## Request
Reproduce verbatim the lines of the records below, starting at the line that contains "Screen dimensions: 1000x625" and ending at the line that contains "This screenshot has width=1333, height=896.", with both of those lines included.

[Records of locating words and elements]
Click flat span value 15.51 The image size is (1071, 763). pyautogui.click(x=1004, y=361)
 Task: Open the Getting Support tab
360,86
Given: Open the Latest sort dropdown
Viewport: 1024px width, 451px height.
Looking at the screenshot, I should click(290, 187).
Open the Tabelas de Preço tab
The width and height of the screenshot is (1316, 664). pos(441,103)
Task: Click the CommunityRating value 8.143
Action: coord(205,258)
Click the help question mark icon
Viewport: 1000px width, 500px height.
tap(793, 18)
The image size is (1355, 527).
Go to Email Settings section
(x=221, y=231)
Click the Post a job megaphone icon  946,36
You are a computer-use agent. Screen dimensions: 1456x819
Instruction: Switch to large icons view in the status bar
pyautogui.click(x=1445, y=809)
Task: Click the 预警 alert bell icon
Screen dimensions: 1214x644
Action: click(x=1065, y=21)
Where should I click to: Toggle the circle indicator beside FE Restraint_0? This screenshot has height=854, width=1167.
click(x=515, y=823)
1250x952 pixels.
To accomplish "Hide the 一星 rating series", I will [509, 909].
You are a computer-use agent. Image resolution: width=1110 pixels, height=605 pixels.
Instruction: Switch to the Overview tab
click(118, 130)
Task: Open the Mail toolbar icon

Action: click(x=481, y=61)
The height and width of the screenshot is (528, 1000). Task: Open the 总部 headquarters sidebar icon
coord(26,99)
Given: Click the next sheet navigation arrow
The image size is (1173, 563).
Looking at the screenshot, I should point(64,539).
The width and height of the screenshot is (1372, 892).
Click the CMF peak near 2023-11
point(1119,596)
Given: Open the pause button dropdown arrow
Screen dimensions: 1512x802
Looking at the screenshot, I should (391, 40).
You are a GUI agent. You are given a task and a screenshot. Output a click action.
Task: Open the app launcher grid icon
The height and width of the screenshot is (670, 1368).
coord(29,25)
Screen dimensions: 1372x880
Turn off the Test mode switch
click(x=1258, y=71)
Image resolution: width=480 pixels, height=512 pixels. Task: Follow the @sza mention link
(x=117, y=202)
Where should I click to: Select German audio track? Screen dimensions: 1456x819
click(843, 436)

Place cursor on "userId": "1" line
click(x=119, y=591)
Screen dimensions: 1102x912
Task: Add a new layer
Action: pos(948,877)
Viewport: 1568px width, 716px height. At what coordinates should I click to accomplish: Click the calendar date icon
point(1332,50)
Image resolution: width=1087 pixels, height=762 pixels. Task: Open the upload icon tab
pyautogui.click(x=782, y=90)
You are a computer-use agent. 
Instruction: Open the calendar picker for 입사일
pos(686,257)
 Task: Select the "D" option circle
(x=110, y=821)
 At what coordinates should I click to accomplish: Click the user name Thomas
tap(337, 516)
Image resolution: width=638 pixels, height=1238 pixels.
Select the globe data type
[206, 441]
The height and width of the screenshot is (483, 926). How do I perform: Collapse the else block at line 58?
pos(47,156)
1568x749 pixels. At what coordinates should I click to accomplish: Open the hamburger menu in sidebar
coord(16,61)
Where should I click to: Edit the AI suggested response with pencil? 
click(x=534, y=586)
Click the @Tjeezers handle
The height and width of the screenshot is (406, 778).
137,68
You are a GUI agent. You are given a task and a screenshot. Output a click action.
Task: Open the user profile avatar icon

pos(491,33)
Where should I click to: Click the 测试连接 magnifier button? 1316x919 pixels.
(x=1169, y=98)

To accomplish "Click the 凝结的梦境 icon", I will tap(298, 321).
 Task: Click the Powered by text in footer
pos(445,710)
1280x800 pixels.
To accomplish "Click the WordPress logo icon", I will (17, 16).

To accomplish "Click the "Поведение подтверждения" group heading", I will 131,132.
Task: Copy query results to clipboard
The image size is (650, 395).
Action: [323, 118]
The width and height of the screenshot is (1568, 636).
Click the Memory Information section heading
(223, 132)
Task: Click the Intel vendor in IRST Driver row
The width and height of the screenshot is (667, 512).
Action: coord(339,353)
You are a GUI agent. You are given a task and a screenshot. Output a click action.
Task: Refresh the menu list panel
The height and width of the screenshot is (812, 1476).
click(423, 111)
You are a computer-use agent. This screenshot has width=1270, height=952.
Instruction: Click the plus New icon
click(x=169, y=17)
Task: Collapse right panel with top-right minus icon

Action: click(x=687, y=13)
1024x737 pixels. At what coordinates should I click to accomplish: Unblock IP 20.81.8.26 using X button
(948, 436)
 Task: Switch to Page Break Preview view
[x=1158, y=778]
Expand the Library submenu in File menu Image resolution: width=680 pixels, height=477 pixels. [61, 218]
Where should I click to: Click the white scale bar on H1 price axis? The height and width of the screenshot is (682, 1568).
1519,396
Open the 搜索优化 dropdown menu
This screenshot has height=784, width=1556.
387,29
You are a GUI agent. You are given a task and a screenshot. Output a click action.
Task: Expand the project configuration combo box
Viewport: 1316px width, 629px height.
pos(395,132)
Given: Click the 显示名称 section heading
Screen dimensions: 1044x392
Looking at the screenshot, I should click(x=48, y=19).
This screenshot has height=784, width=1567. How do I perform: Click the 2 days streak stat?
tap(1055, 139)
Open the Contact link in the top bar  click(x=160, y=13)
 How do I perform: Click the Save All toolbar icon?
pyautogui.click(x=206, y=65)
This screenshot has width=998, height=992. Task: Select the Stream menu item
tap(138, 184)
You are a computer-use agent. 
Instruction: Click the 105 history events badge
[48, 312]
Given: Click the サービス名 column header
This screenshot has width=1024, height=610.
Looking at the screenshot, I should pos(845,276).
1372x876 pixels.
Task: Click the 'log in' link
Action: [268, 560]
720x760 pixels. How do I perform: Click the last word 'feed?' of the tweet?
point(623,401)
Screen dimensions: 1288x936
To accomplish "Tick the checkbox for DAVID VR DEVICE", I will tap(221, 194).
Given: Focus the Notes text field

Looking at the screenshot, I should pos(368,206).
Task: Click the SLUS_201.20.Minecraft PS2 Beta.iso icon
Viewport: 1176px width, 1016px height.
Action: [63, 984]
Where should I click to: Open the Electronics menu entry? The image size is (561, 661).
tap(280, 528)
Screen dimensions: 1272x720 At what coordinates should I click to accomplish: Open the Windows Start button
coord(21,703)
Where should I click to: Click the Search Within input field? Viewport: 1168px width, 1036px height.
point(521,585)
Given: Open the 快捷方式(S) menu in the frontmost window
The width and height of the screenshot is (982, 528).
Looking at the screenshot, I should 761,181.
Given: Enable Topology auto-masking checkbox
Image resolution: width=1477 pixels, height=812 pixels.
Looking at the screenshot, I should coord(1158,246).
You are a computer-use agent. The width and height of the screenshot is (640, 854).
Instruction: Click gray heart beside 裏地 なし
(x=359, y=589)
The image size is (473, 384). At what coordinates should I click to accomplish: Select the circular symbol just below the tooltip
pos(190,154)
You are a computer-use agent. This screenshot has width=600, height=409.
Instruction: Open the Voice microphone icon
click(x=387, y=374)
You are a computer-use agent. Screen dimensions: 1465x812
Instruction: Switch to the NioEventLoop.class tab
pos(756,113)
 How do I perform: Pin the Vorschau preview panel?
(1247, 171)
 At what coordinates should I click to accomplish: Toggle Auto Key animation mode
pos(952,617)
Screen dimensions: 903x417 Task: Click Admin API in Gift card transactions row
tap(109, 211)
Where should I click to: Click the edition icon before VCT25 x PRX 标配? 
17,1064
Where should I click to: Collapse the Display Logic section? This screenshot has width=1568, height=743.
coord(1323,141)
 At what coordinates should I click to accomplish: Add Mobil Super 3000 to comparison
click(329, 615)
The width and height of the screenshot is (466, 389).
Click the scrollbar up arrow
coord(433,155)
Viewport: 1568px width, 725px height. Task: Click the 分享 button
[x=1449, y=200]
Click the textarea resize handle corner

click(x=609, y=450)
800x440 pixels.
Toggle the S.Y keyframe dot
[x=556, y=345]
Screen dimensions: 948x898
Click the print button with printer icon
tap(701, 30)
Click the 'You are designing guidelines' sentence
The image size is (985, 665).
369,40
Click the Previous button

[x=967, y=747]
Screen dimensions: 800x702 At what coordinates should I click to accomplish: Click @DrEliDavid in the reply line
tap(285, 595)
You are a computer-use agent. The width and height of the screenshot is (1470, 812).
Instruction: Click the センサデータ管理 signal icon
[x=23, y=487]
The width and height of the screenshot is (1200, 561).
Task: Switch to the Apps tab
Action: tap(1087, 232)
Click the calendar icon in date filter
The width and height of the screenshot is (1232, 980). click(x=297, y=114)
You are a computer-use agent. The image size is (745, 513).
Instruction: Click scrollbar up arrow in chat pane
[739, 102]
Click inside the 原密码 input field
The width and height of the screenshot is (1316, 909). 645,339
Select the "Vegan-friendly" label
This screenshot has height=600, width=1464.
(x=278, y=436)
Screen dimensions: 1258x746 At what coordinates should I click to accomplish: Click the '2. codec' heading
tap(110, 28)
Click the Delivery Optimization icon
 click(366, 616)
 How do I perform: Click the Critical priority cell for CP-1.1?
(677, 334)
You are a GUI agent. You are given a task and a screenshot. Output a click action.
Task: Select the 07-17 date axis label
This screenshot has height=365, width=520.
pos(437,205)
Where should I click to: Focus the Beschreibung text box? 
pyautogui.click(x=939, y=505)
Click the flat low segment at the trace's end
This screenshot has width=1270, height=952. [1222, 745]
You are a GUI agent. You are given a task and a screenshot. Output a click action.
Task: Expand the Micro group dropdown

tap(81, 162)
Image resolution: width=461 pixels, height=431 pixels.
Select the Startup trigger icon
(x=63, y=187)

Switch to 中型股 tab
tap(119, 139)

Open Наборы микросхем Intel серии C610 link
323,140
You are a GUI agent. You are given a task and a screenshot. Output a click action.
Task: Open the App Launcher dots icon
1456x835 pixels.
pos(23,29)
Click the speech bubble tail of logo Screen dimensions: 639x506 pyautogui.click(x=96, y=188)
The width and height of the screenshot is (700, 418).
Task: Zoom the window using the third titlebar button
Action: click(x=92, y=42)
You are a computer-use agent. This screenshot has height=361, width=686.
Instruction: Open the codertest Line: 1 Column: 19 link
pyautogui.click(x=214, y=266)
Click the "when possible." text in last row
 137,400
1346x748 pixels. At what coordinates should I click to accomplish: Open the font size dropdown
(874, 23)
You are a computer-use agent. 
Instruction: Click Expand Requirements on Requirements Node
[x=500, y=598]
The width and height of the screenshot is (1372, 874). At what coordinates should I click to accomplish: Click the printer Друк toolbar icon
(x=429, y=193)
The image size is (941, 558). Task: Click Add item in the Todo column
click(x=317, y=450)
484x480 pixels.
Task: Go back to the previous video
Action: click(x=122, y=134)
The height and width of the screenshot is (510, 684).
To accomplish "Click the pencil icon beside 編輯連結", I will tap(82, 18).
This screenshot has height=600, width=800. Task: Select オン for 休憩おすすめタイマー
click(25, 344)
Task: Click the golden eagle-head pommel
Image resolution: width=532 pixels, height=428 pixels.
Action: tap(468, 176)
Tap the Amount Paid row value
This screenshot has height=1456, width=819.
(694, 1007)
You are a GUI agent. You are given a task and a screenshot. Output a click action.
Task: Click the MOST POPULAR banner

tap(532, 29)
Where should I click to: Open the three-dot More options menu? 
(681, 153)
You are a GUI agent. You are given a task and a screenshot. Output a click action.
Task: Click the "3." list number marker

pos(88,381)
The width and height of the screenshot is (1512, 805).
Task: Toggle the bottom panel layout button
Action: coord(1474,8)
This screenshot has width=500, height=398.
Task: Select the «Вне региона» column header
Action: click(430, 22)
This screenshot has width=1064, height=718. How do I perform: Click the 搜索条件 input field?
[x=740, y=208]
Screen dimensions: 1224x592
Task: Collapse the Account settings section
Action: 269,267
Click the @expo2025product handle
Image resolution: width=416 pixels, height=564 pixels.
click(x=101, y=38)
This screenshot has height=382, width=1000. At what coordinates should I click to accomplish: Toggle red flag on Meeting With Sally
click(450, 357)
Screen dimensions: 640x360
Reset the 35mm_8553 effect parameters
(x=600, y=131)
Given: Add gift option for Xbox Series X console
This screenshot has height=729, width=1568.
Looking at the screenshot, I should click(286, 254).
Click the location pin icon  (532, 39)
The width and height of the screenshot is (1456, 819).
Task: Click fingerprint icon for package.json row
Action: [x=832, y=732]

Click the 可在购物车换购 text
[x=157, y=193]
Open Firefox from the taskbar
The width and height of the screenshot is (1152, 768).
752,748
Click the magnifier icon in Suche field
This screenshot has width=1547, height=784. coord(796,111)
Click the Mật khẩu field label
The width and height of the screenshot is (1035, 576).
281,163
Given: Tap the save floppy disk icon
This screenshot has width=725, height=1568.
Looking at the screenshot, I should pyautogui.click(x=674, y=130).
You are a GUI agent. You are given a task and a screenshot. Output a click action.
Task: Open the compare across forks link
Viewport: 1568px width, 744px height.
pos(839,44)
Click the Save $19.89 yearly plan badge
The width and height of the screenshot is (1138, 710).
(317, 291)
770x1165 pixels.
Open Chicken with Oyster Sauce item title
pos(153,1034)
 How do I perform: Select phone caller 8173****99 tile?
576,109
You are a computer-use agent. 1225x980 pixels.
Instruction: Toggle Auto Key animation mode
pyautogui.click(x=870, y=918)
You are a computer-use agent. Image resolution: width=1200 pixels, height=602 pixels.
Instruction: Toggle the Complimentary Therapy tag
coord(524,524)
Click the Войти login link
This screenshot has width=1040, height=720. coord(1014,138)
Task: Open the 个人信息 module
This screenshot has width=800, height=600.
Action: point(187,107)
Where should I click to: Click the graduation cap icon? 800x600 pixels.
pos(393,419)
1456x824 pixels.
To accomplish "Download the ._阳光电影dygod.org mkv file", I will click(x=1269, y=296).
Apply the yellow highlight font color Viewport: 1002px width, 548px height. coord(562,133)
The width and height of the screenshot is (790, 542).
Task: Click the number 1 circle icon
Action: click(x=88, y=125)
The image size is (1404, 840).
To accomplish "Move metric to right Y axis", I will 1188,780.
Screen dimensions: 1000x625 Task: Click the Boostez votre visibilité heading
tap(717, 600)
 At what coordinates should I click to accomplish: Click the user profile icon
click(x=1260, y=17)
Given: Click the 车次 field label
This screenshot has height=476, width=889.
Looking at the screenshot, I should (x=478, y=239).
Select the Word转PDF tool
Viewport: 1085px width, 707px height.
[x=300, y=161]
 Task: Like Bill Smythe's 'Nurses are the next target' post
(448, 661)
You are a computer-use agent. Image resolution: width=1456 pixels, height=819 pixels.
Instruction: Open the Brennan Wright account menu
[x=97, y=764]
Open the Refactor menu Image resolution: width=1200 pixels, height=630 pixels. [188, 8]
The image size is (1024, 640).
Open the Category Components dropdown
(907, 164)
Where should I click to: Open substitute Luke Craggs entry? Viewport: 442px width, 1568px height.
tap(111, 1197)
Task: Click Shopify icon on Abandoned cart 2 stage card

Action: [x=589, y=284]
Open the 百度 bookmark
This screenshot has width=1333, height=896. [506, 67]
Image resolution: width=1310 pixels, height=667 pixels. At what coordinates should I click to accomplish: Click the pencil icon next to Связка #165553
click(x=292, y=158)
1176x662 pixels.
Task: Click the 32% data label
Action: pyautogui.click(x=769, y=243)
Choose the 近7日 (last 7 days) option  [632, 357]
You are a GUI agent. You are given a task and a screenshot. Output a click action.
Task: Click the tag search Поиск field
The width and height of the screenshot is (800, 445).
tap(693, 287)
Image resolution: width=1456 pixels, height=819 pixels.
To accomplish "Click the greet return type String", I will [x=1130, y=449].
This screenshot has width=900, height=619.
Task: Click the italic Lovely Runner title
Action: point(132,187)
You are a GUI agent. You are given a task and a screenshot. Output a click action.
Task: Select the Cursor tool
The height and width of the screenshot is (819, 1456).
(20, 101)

## The output
Screen dimensions: 1000x625 Task: Click the Boostez votre visibilité heading
tap(717, 600)
 At what coordinates should I click to accomplish: Click the user profile icon
click(x=1260, y=17)
Given: Click the 车次 field label
This screenshot has height=476, width=889.
Looking at the screenshot, I should (x=478, y=239).
Select the Word转PDF tool
Viewport: 1085px width, 707px height.
[x=300, y=161]
 Task: Like Bill Smythe's 'Nurses are the next target' post
(448, 661)
You are a computer-use agent. Image resolution: width=1456 pixels, height=819 pixels.
Instruction: Open the Brennan Wright account menu
[x=97, y=764]
Open the Refactor menu Image resolution: width=1200 pixels, height=630 pixels. [188, 8]
The image size is (1024, 640).
Open the Category Components dropdown
(907, 164)
Where should I click to: Open substitute Luke Craggs entry? Viewport: 442px width, 1568px height.
tap(111, 1197)
Task: Click Shopify icon on Abandoned cart 2 stage card

Action: [x=589, y=284]
Open the 百度 bookmark
This screenshot has width=1333, height=896. [506, 67]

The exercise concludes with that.